PAGE EXCERPT:
>>>>

Peace is more than the absence of conflict—it is the presence of well-being in the midst of conflict.
In the midst of the troubling account of David’s adultery, King David brings Bathsheba’s husband, Uriah, home from the battlefront and asks him a bizarre question (though you’d never see its strangeness in most English translations):
“When Uriah came to him, David asked how Joab was doing and how the people were doing and how the war was going.” (2 Samuel 11:7, ESV)
When you look at the sentence in Hebrew, it’s strikingly peculiar because David actually uses the Hebrew word for peace, “shalom,” three times in his question.
Literally, verse 7 reads: “David asked about the shalom of Joab, the shalom of the people and the shalom of the war.”
David wanted to know about the “peace of the war.”

<<<<

REQUIRED ACTION 1: Extract the portion of the passage on shalom in 2 Samuel 11 starting at "Peace is more" and ending at "Samuel 11:7, ESV)".
REQUIRED ACTION 2: Write a continuation of the passage on shalom in 2 Samuel 11, picking up after its final sentence.
This data has no connection to the passage on shalom in 2 Samuel 11.

(Collected data)
>>>>

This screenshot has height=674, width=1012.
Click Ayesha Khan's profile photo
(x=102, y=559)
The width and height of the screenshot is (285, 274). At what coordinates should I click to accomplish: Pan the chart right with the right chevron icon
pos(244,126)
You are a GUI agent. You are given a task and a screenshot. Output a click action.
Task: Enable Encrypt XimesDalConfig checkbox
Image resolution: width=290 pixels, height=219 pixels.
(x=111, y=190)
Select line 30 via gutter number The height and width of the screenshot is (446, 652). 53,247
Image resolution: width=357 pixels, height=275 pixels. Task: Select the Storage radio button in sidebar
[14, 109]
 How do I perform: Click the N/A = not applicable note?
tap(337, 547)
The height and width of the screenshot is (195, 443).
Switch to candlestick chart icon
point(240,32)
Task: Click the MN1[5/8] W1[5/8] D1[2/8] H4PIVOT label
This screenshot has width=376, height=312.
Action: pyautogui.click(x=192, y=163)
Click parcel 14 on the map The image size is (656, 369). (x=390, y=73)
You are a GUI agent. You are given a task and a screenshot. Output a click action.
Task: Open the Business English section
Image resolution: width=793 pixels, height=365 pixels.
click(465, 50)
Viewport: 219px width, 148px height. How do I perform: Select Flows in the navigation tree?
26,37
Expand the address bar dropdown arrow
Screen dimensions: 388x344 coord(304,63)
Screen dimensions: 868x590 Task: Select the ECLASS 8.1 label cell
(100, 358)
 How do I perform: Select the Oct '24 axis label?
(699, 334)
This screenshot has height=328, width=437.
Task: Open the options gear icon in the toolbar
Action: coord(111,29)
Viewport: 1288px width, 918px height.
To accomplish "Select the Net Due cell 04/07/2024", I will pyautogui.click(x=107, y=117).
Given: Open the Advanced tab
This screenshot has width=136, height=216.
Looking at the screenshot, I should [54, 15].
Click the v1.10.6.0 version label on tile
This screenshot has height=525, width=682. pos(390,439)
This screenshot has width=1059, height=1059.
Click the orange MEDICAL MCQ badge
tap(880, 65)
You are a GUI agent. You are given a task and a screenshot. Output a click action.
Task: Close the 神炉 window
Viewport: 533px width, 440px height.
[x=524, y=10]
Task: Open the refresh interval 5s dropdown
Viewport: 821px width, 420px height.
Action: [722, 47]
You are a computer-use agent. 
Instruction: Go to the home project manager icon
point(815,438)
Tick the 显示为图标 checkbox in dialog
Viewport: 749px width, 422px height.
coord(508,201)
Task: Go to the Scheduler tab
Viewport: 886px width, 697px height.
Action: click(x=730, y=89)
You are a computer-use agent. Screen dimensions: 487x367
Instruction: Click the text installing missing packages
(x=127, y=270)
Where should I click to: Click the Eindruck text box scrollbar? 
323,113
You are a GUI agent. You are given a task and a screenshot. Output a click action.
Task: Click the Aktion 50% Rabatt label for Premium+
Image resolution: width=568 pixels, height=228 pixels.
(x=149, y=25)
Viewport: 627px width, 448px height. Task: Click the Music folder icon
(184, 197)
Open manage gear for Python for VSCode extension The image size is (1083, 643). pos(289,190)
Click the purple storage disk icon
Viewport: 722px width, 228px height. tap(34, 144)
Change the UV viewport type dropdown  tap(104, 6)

<<<<

TASK OUTPUT 1:
Peace is more than the absence of conflict—it is the presence of well-being in the midst of conflict.
In the midst of the troubling account of David’s adultery, King David brings Bathsheba’s husband, Uriah, home from the battlefront and asks him a bizarre question (though you’d never see its strangeness in most English translations):
“When Uriah came to him, David asked how Joab was doing and how the people were doing and how the war was going.” (2 Samuel 11:7, ESV)

TASK OUTPUT 2:
Most of us don’t like conflict. It’s unsettling. It feels stressful. We don’t want the “drama.” But the absence of conflict does not make for peace. A married couple might show no outward conflict while harboring inward resentment. When the Philistine giant Goliath taunted the Israeli soldiers day after day, Hebrew warriors fought no battle, but had no peace. Refusing to face a problem isn’t peace. And glossing over a problem doesn’t make it go away. Jeremiah prophesied about the superficiality of leaders who “have healed the wound of my people lightly saying, ‘Peace, peace,’ when there is no peace.” (Jeremiah 6:13-14, ESV)
Shalom means “complete” and “healthy” and “prosperous.”
God didn’t say “Peace, peace” when there was no peace. He came into the conflict, faced the devil directly, took our sins upon Himself, bore the battle in His own flesh, and made a spectacle of the enemy through the triumph of the resurrection. He came and loved and sacrificed and conquered so that we could be restored to right relationship with Him and others—so we could be at peace.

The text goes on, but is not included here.